When a download is finished, should we expect the user to open the file?
If so, there should be a way do that when the download is finished.
Notice how new updates are only downloaded when you computer has been
idle for a certain amount of time? That a user experience thing.
I don't know if this has been implemented or not: If you open many tabs
at once, the tab that is displaying should load first.
The Firefox user experience team has a lot of their work documented at
<https://wiki.mozilla.org/Firefox/Projects/UX_Priorities_3.7>.
For Thunderbird, there's <https://wiki.mozilla.org/Thunderbird:UX>.
Basically a user, who's "job" is to use the software and comment.
Single user - single point failure; in that you only get one opinion.

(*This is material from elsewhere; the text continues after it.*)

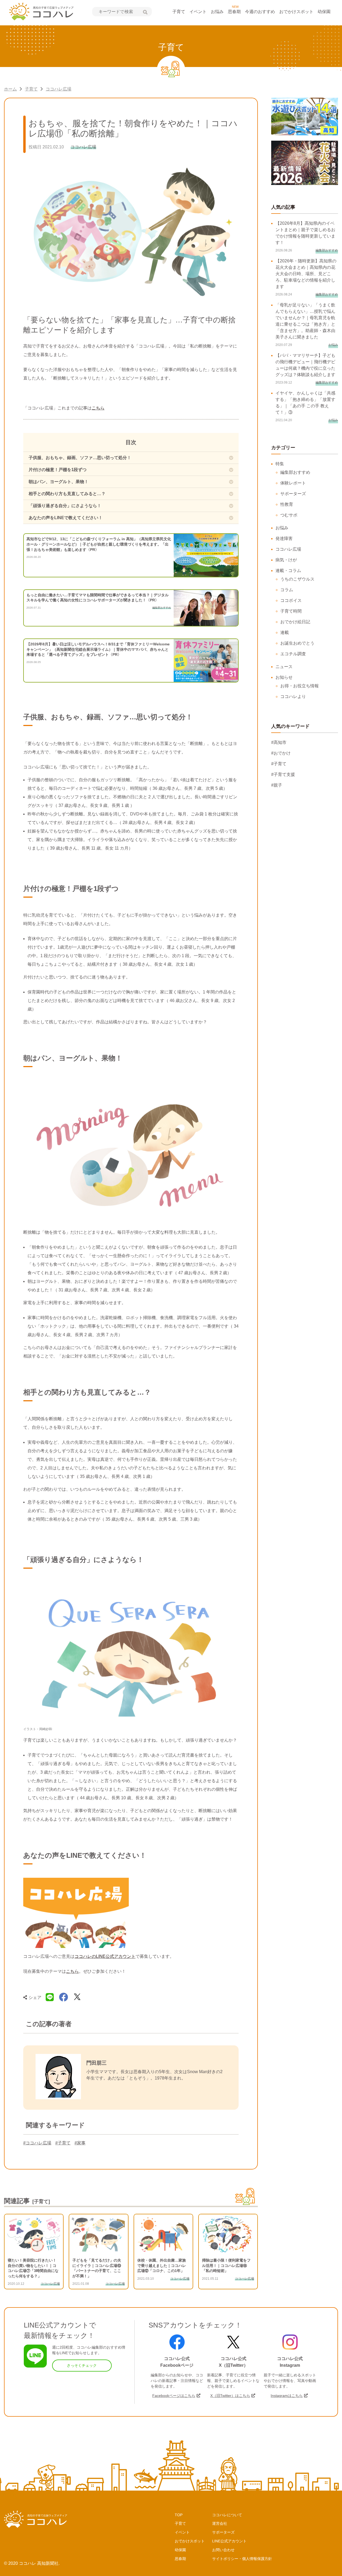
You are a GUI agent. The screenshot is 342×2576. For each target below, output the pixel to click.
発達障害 (284, 538)
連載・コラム (288, 570)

We (my company) do much the same, except we call boards of users
together for what we call "design advisory group" meetings for new
functions and major changes - sometimes quarterly, depending on the change.
This forum would fully support that sort of purpose, if the SM team
would develop a plan to listen to and rank user feedback (even on a
specified schedule) and then chart that feedback into a road map for
implementation.
...then they could fire the other guy.